Recalling the failed experiment many years later, Ivaan said ruefully, "Every kid on the street got a beating that day, not just me."

Friday, October 1, 2010


Several years ago, Ivaan and I became acquainted with two young people, Erin and Alex, who were filmmakers, and partners with our longtime friend Iain Robinson in Endless Films.    As we got to know them better, Ivaan became quite fond of them, and in his quiet way mentioned to me that he hoped they would one day get married.   

Three years ago, we became next-door neighbours to Erin and Alex, as our condo building was right beside the building where Endless Films was located.  We'd see them out and about in the neighbourhood, and I could see exactly what Ivaan meant:  it was one of those relationships where each seemed to be visibly enhanced by the presence of the other.

One day, Ivaan said: "Please email Iain Robinson for me.   Ask him to tell Alex that if he proposes to Erin, I'll offer them their choice of wedding rings."   Iain's response was polite but firm:  "No way", he said.  "I have to work with these people.  I'd like to see them married too, and if it happens, great, but I'm not interfering in their private lives."   Wise words.

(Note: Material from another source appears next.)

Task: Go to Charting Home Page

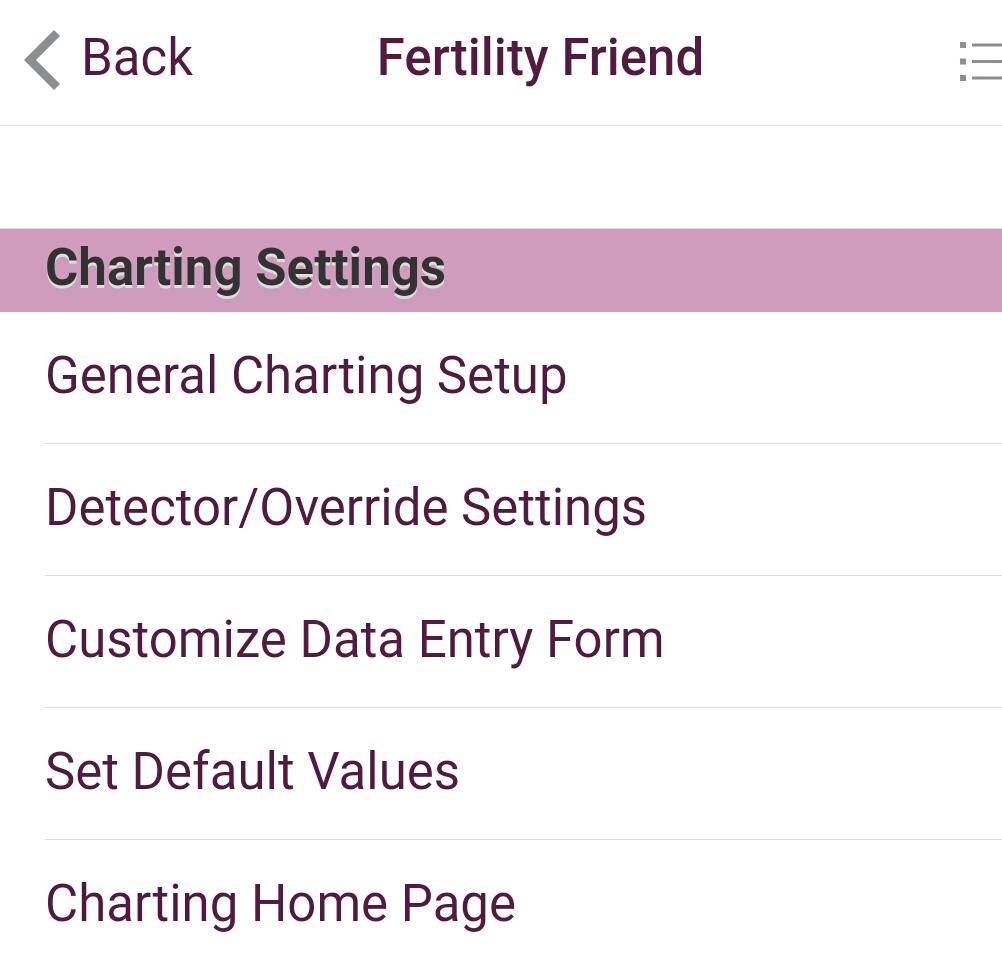Action: pos(280,904)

Ivaan was not deterred....much.  We talked about it before his death, and he left me with a to-do list.  This was one of the items on the list.  Shortly after his death, Alex and Erin attended a 40-year retrospective of Ivaan's art...and lo and behold, Erin was sporting an engagement ring.    I told her and Alex the story about Ivaan's determination to see them married.  They accepted his offer of wedding rings with enthusiasm, were married on September 3rd, 2010, and kindly invited me to their wedding.  Unfortunately, due to a family commitment, I was unable to attend, but heard afterwards that Alex made a heartfelt tribute to Ivaan during his speech.  Ivaan would have been extremely gratified to see his wish fulfilled.  

Today I received this card (above) from the happy newlyweds.  (Good work, Ivaan.)